- Text shown
PITTSBURGH, Feb. 25 (UPI) -- U.S. researchers say elderly who are physically fit tend to have bigger hippocampi -- the part of the brain that deals with memory -- and better spatial memory.
The study, published in the journal Hippocampus, found that hippocampus size in physically fit adults accounts for about 40 percent of their advantage in spatial memory.
The hippocampus, a curved structure deep inside the medial temporal lobe of the brain, is essential to memory formation. Remove it -- as was done in the well-known Connecticut case of the late surgical patient Henry Gustav Molaison -- and a person's ability to store most new experiences in memory is destroyed.
In Molaison's case, he had brain surgery in 1953 after suffering a seizure. From that point on, he was unable to form memories and experienced everything in life for the first time each day until his death in December.

- What this exercise asks
(1) In the news report on physical fitness and the hippocampus, about what share of fit adults' advantage in spatial memory is accounted for by hippocampus size?
(2) Continue the news report on physical fitness and the hippocampus from where it stops.

- Record extracts
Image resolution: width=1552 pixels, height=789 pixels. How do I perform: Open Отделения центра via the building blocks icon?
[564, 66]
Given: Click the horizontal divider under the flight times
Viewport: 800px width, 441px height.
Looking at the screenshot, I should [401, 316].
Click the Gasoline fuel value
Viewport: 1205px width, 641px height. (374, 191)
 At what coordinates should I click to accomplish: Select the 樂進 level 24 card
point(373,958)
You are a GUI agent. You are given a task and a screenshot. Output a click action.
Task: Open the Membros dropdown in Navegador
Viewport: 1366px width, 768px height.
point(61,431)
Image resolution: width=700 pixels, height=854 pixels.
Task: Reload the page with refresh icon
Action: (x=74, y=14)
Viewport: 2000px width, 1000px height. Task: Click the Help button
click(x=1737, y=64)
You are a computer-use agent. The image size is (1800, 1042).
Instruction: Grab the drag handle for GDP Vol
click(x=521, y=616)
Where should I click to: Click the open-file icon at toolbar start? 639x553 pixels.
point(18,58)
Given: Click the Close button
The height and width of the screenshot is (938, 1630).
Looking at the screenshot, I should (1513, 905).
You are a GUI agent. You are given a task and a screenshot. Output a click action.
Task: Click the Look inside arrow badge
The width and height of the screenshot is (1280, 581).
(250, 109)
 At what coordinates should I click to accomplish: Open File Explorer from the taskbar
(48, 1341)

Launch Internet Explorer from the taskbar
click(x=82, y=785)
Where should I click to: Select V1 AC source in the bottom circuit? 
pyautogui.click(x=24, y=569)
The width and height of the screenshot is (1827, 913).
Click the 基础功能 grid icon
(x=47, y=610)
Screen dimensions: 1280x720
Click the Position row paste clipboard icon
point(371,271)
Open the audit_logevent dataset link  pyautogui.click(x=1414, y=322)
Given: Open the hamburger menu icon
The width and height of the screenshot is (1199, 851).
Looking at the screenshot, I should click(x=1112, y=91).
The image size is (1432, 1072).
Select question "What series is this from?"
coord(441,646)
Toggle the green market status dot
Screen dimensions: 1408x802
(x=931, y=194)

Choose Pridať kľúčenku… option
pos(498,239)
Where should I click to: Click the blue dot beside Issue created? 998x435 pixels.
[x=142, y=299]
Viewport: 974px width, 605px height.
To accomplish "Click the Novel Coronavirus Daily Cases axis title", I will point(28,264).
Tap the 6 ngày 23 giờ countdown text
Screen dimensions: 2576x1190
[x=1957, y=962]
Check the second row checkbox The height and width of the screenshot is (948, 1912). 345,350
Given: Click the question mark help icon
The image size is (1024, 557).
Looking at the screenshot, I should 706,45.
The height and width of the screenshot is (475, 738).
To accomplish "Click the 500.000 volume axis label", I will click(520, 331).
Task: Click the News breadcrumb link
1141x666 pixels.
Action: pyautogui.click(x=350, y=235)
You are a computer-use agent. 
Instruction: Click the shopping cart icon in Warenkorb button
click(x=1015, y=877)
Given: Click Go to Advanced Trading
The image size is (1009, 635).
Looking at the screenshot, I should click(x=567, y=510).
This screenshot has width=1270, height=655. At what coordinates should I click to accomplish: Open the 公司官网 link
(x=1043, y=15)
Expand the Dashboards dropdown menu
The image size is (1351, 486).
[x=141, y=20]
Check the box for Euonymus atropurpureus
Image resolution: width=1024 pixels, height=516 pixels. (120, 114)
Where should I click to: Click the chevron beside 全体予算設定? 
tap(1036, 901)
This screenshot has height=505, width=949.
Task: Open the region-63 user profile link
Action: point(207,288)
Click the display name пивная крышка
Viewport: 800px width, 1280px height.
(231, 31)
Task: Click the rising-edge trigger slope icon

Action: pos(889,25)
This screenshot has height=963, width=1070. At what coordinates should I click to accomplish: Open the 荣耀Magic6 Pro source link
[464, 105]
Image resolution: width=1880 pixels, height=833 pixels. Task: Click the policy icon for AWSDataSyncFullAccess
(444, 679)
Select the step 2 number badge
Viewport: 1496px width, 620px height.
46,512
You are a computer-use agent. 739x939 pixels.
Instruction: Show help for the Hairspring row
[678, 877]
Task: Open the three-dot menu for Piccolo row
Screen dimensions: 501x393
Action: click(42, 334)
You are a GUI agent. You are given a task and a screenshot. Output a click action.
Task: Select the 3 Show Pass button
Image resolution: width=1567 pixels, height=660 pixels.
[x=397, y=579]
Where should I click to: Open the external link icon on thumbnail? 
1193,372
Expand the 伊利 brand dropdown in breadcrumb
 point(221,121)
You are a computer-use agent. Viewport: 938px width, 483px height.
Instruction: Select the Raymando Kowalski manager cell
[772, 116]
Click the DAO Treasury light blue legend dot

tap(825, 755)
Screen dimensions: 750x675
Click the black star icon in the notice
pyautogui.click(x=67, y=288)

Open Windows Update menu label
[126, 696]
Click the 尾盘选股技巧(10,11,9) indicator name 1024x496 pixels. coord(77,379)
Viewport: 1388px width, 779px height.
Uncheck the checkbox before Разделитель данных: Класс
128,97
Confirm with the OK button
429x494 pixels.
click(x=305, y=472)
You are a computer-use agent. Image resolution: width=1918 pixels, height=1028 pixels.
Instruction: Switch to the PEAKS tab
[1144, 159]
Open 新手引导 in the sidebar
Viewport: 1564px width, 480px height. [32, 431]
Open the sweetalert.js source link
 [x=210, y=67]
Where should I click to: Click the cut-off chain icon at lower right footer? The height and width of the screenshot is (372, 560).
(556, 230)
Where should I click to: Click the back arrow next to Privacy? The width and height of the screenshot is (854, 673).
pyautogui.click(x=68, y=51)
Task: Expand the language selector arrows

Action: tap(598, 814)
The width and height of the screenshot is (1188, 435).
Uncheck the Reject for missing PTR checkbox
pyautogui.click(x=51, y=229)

- Answers to the exercises
(1) About 40 percent.

(2)
The hippocampus also is a key player in spatial navigation and other types of relational memory.
Researchers at the University of Illinois and University of Pittsburgh measured the cardiorespiratory fitness of 165 adults -- 109 of them female -- between ages 59 and 81. Using magnetic resonance imaging, they analyzed the volume of the subjects' left and right hippocampi. They also tested the participants' spatial reasoning.
They found a significant association between an individual's fitness and his or her performance on certain spatial memory tests. There was also a strong correlation between fitness and hippocampus size.